If you’re the proud owner of a Beechcraft, Cessna, Learjet, or vintage aircraft, flying to Wichita, Kansas, might feel like a homecoming. This city on the south-central Kansas plains has produced hundreds of thousands of general aviation airplanes since it first earned the nickname Air Capital of the World in the late 1920s.
In 1928, the city’s 16 aircraft manufacturers rolled 120 airplanes out of the factories each week. Though production has slowed, Kansas still is responsible for nearly 40 percent of GA aircraft produced worldwide. That doesn’t count other ways that Wichita touches the industry, such as engineering work at firms including Airbus Americas, research like that done at the National Institute for Aviation Research, or the hundreds of suppliers operating here.
Neither Textron Aviation nor Bombardier Learjet offers public tours, but you’ll find many ways to engage with the rich aviation heritage here.The city’s interactive science museum recently completed a new $2 million exhibit that transforms Wichita’s role as an aviation leader into an authentic experience for all ages. The Design Build Fly exhibit at Exploration Place is a behind-the-scenes, hands-on gallery packed with 50 interactive stations using authentic aircraft parts and assemblies procured from within miles of the downtown museum. Among the activities: Test landing gear, paint and stripe an exterior, take a turn as a production test pilot, or fly an unmanned aircraft system. There’s also a theater made from a 10-foot slice of a Boeing 737 fuselage where you can hear local aviation professionals give rare looks inside their production facilities and processes.
Wichita is also home to the B–29 Superfortress Doc, where a B–29 Hangar and Education Center is in progress to give this piece of flying history a permanent home. Stop by to see if tours are open and check the website for available dates for rides in the rare warbird.
The Wichita-Sedgwick County Historical Museum is housed in the original 1892 city hall. You’ll learn about the impact of Clyde Cessna, Walter Beech, and Lloyd Stearman on Wichita’s development, along with other influences on the city first settled in the 1860s. The city’s original Wichita Municipal Airport, near McConnell Air Force Base, is one of a dozen early air terminals remaining in the United States and is now home to the Kansas Aviation Museum. Climb up to the control tower; see more than 40 Kansas-built aircraft; explore exhibits; and discover the building’s art-deco details. Among the aircraft: a restored 1927 Laird Swallow, a 1965 Model 23 operated by Bill Lear for personal travel, a Boeing B–52D bomber with a wingspan of 185 feet, and the one-of-a-kind Beech Model 73 Jet Mentor, a prototype built to compete for a military trainer contract that was won by the Cessna T–37 Tweet, also on display.

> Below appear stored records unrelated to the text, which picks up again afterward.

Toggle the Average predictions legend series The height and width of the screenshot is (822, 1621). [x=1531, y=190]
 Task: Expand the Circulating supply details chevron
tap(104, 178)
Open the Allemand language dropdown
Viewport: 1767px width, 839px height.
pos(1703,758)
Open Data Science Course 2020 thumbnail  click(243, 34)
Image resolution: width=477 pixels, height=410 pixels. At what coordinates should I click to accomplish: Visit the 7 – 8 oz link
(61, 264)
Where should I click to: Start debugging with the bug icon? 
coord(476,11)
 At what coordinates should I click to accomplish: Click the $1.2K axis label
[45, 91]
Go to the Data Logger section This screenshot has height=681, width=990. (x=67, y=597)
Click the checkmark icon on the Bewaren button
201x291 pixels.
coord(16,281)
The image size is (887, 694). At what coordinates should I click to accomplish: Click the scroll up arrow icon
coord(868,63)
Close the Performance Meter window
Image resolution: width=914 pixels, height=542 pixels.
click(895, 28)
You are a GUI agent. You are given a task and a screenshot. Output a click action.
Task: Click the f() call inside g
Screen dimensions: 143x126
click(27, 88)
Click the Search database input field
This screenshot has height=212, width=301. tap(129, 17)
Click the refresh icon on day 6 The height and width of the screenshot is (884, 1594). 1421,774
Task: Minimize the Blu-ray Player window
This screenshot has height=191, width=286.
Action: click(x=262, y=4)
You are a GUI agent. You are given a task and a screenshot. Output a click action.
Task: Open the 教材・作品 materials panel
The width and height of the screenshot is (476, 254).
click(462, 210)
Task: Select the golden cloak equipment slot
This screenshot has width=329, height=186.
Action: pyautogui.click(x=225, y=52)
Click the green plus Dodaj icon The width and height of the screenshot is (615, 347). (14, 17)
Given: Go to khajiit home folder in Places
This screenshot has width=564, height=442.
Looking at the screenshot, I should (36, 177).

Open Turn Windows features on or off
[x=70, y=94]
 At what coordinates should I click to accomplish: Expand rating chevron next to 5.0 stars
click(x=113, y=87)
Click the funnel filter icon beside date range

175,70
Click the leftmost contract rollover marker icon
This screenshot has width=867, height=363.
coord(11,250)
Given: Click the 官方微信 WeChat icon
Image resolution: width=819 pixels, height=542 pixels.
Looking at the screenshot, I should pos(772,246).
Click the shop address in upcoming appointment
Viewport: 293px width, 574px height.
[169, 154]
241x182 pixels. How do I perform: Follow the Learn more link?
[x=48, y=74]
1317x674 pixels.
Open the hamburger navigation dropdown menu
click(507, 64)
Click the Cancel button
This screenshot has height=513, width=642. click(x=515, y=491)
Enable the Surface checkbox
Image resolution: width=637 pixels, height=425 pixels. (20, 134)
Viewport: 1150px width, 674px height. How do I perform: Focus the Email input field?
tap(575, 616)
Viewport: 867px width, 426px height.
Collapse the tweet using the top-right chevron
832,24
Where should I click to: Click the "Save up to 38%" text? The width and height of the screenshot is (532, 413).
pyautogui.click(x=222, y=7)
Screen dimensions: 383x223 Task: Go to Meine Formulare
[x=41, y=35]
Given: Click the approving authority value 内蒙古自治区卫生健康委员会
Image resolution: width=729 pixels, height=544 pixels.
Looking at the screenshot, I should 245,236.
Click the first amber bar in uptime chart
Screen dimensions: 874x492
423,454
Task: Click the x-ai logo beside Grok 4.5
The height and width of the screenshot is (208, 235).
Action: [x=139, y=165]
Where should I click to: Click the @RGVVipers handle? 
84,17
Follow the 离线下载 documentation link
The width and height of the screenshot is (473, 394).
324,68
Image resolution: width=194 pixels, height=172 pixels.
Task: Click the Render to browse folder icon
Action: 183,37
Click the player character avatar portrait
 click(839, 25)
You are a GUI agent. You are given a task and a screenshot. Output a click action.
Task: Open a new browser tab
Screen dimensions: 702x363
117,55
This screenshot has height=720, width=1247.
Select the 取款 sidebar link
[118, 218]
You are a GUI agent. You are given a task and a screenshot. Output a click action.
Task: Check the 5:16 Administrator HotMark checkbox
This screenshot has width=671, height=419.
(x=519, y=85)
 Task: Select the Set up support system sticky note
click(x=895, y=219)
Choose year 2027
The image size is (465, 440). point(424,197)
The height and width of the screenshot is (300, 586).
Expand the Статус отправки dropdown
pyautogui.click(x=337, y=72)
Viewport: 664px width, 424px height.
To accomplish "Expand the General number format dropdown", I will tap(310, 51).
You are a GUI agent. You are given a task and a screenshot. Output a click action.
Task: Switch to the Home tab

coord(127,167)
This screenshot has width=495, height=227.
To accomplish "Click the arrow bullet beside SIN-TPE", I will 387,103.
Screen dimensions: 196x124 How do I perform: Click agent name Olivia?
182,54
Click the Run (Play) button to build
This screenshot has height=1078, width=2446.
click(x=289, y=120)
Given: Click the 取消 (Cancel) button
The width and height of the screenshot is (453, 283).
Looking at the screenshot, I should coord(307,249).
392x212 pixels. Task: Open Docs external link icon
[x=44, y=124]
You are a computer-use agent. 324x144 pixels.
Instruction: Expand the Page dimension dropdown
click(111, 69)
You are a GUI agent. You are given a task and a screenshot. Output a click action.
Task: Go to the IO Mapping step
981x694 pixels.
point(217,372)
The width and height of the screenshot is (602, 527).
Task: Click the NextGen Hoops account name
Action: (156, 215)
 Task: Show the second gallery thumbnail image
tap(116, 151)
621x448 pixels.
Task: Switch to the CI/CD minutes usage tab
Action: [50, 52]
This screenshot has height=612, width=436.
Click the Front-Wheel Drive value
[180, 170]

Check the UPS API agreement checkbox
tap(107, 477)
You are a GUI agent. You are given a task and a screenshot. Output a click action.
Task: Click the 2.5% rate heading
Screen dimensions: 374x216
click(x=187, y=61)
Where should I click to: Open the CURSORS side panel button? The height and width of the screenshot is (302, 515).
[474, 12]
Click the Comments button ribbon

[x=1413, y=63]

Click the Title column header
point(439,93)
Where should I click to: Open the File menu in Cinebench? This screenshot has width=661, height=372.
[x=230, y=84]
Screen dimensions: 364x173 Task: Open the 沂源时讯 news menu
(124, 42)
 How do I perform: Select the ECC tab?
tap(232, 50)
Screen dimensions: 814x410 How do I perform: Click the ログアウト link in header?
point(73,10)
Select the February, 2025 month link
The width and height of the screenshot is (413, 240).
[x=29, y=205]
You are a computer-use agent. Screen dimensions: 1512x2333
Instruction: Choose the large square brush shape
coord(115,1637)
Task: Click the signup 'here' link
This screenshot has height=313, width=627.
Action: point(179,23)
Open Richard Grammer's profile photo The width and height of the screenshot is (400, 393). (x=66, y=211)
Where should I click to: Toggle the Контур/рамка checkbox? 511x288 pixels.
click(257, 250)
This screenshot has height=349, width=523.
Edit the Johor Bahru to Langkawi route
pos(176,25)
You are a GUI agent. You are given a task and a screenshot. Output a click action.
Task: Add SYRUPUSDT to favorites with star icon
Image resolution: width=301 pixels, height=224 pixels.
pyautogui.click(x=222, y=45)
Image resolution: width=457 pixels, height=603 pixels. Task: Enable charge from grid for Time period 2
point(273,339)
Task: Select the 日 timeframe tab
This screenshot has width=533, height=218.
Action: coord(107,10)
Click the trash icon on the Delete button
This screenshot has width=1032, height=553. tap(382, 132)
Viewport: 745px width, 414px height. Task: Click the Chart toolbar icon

When you’re ready for a break, there are a couple of fun aviation-related stops you can make. Have a Wingman Wheat or a Jet Set Brunette while sitting at a bar made from a Beech Model 18 wing at Aero Plains Brewing. The taproom is in the Historic Delano District, once part of the Chisholm Trail and home to several of the earliest airplane factories. Walk around the neighborhood to see a few historic displays among the eclectic boutiques and restaurants. Another fun spot for a drink or a meal is Stearman Field Bar & Grill, where you can dine 40 feet from the active runway. Stearman Field is about nine miles northeast of Wichita in Benton, Kansas, and is named for the open-cockpit biplanes built at the Boeing Wichita plant. Eight active Stearman aircraft are hangared here, including two beautifully restored 1943 Stearman PT–17s available to book for scenic flights through Stearman Sky Tours.
Must-see nonaviation attractions in Wichita include six near Exploration Place and part of the Museums on the River district. After you explore the aviation exhibit inside Exploration Place, take a few minutes to walk across the Arkansas River on the pedestrian bridge and explore Keeper of the Plains Plaza. Keeper of the Plains is an iconic 44-foot-tall sculpture, and it’s worth the return trip to come back and see the nightly lighting of the firepots.
The seventh-largest zoo in the country is Sedgwick County Zoo, and it houses one of the largest elephant exhibits in the United States. Pizza Hut Museum and outdoor products pioneer Coleman started in Wichita, and both have small and interesting museums.
Just a 50-minute drive from Wichita or a quick flight to Hutchinson, Kansas, takes you to two I-can’t-believe-this-is-here museums. The Cosmosphere International SciEd Center & Space Museum is a Smithsonian-affiliated space museum that has developed a close relationship with NASA through restoration projects. Kansas Underground Salt Museum Strataca takes you 650 feet below the earth’s surface to explore the only museum in the United States that is in an active salt mine.
Wichita is a bucket-list aviation destination, and with its central location and diverse attractions you can easily turn a trip here into a weeklong vacation with something to do for everyone.